Write out every entry in full. Leave nothing out.
*** Opening of Task inputs ***
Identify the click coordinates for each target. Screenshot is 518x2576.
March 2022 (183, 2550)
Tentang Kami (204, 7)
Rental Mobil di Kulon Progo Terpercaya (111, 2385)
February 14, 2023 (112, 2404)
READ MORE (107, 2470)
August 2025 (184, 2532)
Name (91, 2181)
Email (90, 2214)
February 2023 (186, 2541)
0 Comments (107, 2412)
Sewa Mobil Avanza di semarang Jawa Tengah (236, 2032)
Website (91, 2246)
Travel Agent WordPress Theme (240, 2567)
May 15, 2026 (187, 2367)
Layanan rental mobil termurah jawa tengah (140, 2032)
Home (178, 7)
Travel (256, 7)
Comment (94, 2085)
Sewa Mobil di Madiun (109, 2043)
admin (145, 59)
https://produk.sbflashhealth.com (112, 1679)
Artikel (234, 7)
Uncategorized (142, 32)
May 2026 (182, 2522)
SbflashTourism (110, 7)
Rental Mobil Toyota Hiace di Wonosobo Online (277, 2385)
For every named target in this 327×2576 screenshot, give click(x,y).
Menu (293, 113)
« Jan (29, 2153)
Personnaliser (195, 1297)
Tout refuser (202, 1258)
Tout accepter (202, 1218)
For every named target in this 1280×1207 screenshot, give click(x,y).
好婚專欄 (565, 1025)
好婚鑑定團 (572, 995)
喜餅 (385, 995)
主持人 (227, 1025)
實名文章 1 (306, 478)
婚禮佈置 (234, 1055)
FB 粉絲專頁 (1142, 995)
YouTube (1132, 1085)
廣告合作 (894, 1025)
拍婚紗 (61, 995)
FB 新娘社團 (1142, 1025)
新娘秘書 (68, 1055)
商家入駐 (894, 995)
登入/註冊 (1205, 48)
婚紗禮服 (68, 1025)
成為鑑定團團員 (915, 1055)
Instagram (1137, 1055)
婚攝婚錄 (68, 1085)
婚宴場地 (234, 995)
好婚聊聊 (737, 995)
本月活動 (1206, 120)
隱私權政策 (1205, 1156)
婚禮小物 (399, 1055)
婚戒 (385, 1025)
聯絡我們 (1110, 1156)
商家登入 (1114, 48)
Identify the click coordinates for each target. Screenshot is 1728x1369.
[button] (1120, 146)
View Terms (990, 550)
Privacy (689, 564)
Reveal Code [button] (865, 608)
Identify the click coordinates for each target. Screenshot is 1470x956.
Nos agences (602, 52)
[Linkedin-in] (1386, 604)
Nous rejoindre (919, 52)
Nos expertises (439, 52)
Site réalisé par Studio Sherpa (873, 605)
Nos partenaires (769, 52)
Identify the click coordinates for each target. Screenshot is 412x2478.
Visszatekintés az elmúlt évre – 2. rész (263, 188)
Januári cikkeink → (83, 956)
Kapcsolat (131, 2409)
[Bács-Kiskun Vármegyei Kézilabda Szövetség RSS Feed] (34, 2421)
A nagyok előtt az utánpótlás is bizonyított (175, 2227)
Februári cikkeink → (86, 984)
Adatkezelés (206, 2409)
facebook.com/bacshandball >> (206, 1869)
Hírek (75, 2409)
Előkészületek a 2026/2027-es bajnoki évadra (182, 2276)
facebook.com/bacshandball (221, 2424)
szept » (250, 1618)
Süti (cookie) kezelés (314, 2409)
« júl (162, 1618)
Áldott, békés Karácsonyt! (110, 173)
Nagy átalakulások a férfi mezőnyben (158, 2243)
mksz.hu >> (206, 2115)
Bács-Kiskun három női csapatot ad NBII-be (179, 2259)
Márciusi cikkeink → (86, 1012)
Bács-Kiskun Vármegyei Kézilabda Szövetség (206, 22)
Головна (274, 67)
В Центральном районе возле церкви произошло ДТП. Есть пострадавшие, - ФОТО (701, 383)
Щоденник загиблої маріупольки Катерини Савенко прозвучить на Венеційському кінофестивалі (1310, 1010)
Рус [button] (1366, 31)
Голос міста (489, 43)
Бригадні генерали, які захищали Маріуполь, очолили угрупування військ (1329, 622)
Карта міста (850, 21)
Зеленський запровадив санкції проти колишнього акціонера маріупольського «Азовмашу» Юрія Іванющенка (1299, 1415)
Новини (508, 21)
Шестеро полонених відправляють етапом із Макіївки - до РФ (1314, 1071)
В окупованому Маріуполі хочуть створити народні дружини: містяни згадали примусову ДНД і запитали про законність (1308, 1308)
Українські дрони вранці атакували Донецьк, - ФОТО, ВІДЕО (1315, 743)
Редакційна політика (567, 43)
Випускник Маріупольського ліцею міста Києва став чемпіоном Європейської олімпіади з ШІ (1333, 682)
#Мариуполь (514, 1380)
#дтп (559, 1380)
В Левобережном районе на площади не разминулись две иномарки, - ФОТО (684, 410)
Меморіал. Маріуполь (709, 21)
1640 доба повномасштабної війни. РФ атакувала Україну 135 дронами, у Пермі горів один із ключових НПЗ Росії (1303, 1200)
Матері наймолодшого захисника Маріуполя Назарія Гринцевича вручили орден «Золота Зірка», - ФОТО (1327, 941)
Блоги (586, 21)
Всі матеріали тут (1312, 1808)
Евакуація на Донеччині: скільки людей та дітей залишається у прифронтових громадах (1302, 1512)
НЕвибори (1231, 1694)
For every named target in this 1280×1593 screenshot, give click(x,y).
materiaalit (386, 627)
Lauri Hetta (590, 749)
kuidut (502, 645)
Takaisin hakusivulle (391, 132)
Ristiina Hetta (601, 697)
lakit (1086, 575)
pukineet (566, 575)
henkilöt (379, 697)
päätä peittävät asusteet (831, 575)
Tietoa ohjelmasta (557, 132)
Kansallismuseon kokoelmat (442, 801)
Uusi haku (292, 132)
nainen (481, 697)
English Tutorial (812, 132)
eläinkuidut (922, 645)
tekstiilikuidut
*** Close of Task inputs ***
Solved problem »
Identify the click coordinates for each target. Screenshot is 518x2576.
March 2022 (183, 2550)
Tentang Kami (204, 7)
Rental Mobil di Kulon Progo Terpercaya (111, 2385)
February 14, 2023 (112, 2404)
READ MORE (107, 2470)
August 2025 (184, 2532)
Name (91, 2181)
Email (90, 2214)
February 2023 (186, 2541)
0 Comments (107, 2412)
Sewa Mobil Avanza di semarang Jawa Tengah (236, 2032)
Website (91, 2246)
Travel Agent WordPress Theme (240, 2567)
May 15, 2026 (187, 2367)
Layanan rental mobil termurah jawa tengah (140, 2032)
Home (178, 7)
Travel (256, 7)
Comment (94, 2085)
Sewa Mobil di Madiun (109, 2043)
admin (145, 59)
https://produk.sbflashhealth.com (112, 1679)
Artikel (234, 7)
Uncategorized (142, 32)
May 2026 (182, 2522)
SbflashTourism (110, 7)
Rental Mobil Toyota Hiace di Wonosobo Online (277, 2385)
For every named target in this 327×2576 screenshot, give click(x,y).
Menu (293, 113)
« Jan (29, 2153)
Personnaliser (195, 1297)
Tout refuser (202, 1258)
Tout accepter (202, 1218)
For every named target in this 1280×1207 screenshot, give click(x,y).
好婚專欄 (565, 1025)
好婚鑑定團 (572, 995)
喜餅 (385, 995)
主持人 (227, 1025)
實名文章 1 (306, 478)
婚禮佈置 (234, 1055)
FB 粉絲專頁 (1142, 995)
YouTube (1132, 1085)
廣告合作 (894, 1025)
拍婚紗 (61, 995)
FB 新娘社團 (1142, 1025)
新娘秘書 (68, 1055)
商家入駐 (894, 995)
登入/註冊 (1205, 48)
婚紗禮服 (68, 1025)
成為鑑定團團員 (915, 1055)
Instagram (1137, 1055)
婚攝婚錄 (68, 1085)
婚宴場地 (234, 995)
好婚聊聊 (737, 995)
本月活動 (1206, 120)
隱私權政策 (1205, 1156)
婚禮小物 (399, 1055)
婚戒 (385, 1025)
聯絡我們 (1110, 1156)
商家登入 (1114, 48)
Identify the click coordinates for each target. Screenshot is 1728x1369.
[button] (1120, 146)
View Terms (990, 550)
Privacy (689, 564)
Reveal Code [button] (865, 608)
Identify the click coordinates for each target. Screenshot is 1470x956.
Nos agences (602, 52)
[Linkedin-in] (1386, 604)
Nous rejoindre (919, 52)
Nos expertises (439, 52)
Site réalisé par Studio Sherpa (873, 605)
Nos partenaires (769, 52)
Identify the click coordinates for each target. Screenshot is 412x2478.
Visszatekintés az elmúlt évre – 2. rész (263, 188)
Januári cikkeink → (83, 956)
Kapcsolat (131, 2409)
[Bács-Kiskun Vármegyei Kézilabda Szövetség RSS Feed] (34, 2421)
A nagyok előtt az utánpótlás is bizonyított (175, 2227)
Februári cikkeink → (86, 984)
Adatkezelés (206, 2409)
facebook.com/bacshandball >> (206, 1869)
Hírek (75, 2409)
Előkészületek a 2026/2027-es bajnoki évadra (182, 2276)
facebook.com/bacshandball (221, 2424)
szept » (250, 1618)
Süti (cookie) kezelés (314, 2409)
« júl (162, 1618)
Áldott, békés Karácsonyt! (110, 173)
Nagy átalakulások a férfi mezőnyben (158, 2243)
mksz.hu >> (206, 2115)
Bács-Kiskun három női csapatot ad NBII-be (179, 2259)
Márciusi cikkeink → (86, 1012)
Bács-Kiskun Vármegyei Kézilabda Szövetség (206, 22)
Головна (274, 67)
В Центральном районе возле церкви произошло ДТП. Есть пострадавшие, - ФОТО (701, 383)
Щоденник загиблої маріупольки Катерини Савенко прозвучить на Венеційському кінофестивалі (1310, 1010)
Рус [button] (1366, 31)
Голос міста (489, 43)
Бригадні генерали, які захищали Маріуполь, очолили угрупування військ (1329, 622)
Карта міста (850, 21)
Зеленський запровадив санкції проти колишнього акціонера маріупольського «Азовмашу» Юрія Іванющенка (1299, 1415)
Новини (508, 21)
Шестеро полонених відправляють етапом із Макіївки - до РФ (1314, 1071)
В окупованому Маріуполі хочуть створити народні дружини: містяни згадали примусову ДНД і запитали про законність (1308, 1308)
Українські дрони вранці атакували Донецьк, - ФОТО, ВІДЕО (1315, 743)
Редакційна політика (567, 43)
Випускник Маріупольського ліцею міста Києва став чемпіоном Європейської олімпіади з ШІ (1333, 682)
#Мариуполь (514, 1380)
#дтп (559, 1380)
В Левобережном районе на площади не разминулись две иномарки, - ФОТО (684, 410)
Меморіал. Маріуполь (709, 21)
1640 доба повномасштабної війни. РФ атакувала Україну 135 дронами, у Пермі горів один із ключових НПЗ Росії (1303, 1200)
Матері наймолодшого захисника Маріуполя Назарія Гринцевича вручили орден «Золота Зірка», - ФОТО (1327, 941)
Блоги (586, 21)
Всі матеріали тут (1312, 1808)
Евакуація на Донеччині: скільки людей та дітей залишається у прифронтових громадах (1302, 1512)
НЕвибори (1231, 1694)
For every named target in this 1280×1593 screenshot, give click(x,y).
materiaalit (386, 627)
Lauri Hetta (590, 749)
kuidut (502, 645)
Takaisin hakusivulle (391, 132)
Ristiina Hetta (601, 697)
lakit (1086, 575)
pukineet (566, 575)
henkilöt (379, 697)
päätä peittävät asusteet (831, 575)
Tietoa ohjelmasta (557, 132)
Kansallismuseon kokoelmat (442, 801)
Uusi haku (292, 132)
nainen (481, 697)
English Tutorial (812, 132)
eläinkuidut (922, 645)
tekstiilikuidut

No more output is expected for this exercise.